The unique partnership is still in operation today and it remains the only such partnership. In no other area do all three levels of government work so closely. The federal government provides technical and support services through the Natural Resources Conservation Service. The states and the local government are provided with the power to use that support, but are left to their own devices as to how to use the assistance available.
The result is 50 different state soil and water conservation agencies, each one structured so as to best respond to the conservation problems in that state. Beneath them are hundreds of local conservation districts, each one a state-chartered unit of local government, each one different, each one able to make its own decisions.
The Waldo County Soil and Water Conservation District is one of these local units of government. Its mandate is to provide conservation assistance to all landowners and users within its borders. While Waldo County has never faced the conditions experienced in the Dust Bowl, conservation is no less important here.

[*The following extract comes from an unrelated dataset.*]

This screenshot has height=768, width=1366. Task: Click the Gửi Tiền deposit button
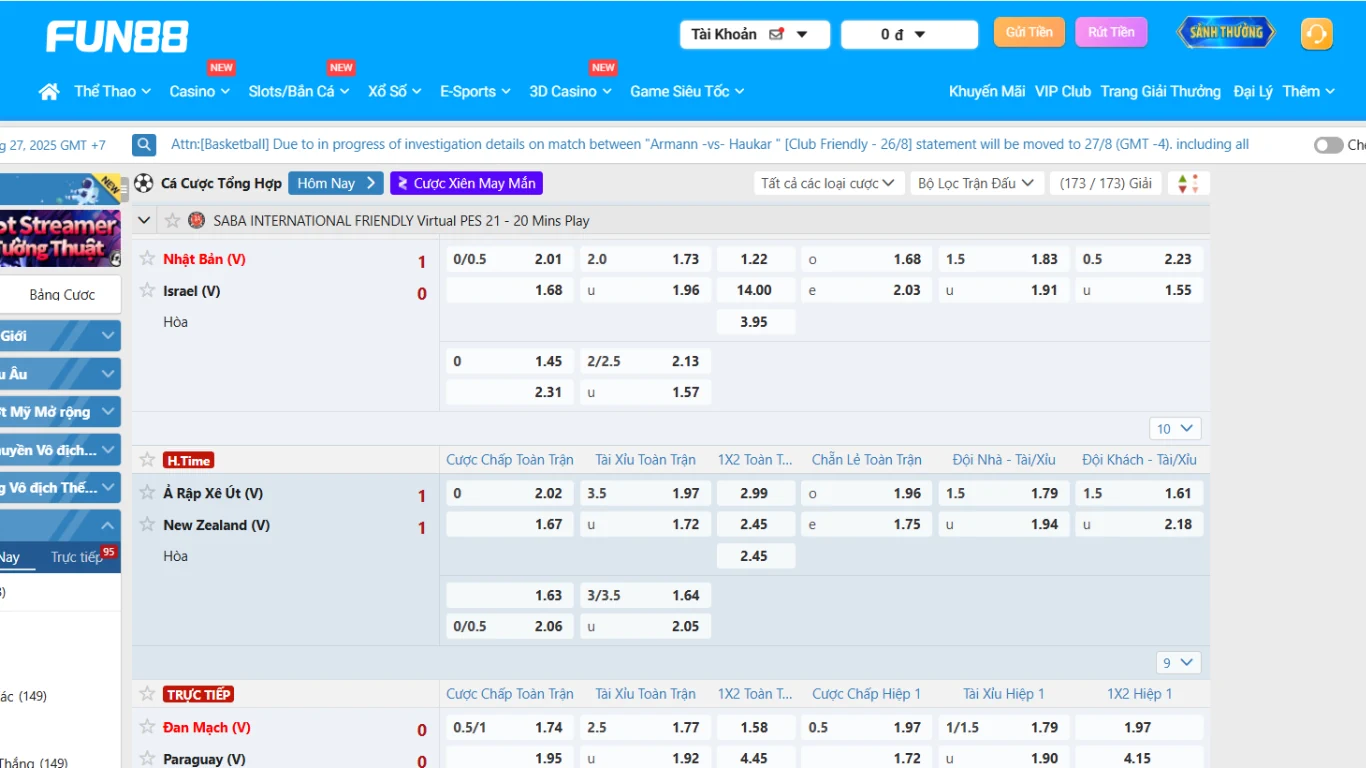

Under the Maine Soil Conservation Act of 1941, the Waldo County Soil and Water Conservation District was founded by Hezzie R. Ward and John H. Edgerly in 1944, and since then has grown from a few farmer cooperators to over 600 land owner cooperators, many of who are non-farm people.
Mr. Ward and Mr. Edgerly both were concerned about soil erosion going on in the county and talked to other farmers and landowners to see if enough people were interested in forming a Conservation District. There was considerable interest in conserving the soil and water resources of Waldo County, and Ward and Edgerly had no trouble finding enough landowners willing to sign the application and statement to form a soil conservation district.
Today there are 16 Soil and Water Conservation Districts in Maine with the Waldo County District being the smallest (497,280 acres of land and fresh water areas) yet one of the most diversified in natural resources.
Soil erosion control on cropland is still a concern of the District as it was in 1944, but today’s supervisors and programs offer a broader range of conservation and resource assistance.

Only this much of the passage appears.